The size of the ClockReplacer is the same as buffer pool since it contains placeholders for all of the frames in the BufferPoolManager. However, not all the frames are considered as in the ClockReplacer. The ClockReplacer is initialized to have no frame in it. Then, only the newly unpinned ones will be considered in the ClockReplacer. Adding a frame to or removing a frame from a replacer is implemented by changing a reference bit of a frame.

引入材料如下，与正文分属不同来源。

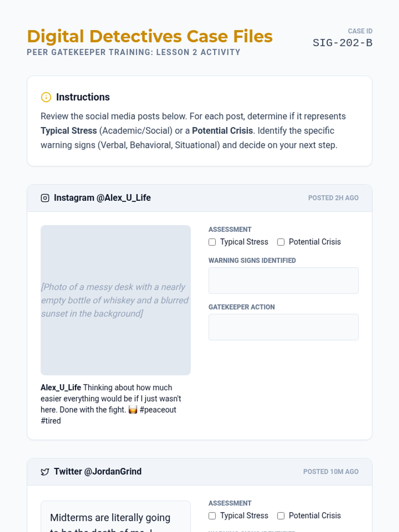The width and height of the screenshot is (399, 532).
Task: Click the Instructions info icon
Action: [46, 97]
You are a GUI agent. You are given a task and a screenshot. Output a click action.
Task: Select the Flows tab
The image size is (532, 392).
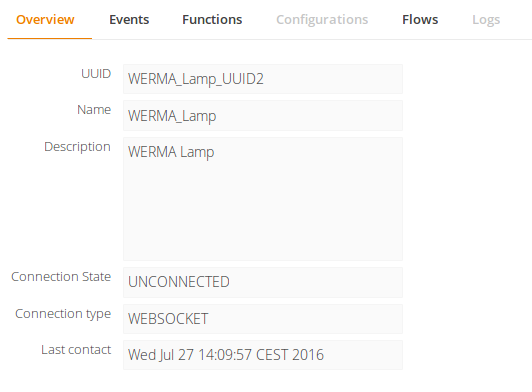click(x=420, y=20)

The clock hand initially points to the placeholder of frame 0. For each frame, you need to track two things: 1. Is this frame currently in the ClockReplacer? 2. Has this frame recently been unpinned (ref flag)?

In some scenarios, the two are the same. For example, when you unpin a page, both of the above are true. However, the frame stays in the ClockReplacer until it is pinned or victimized, but its ref flag is modified by the clock hand.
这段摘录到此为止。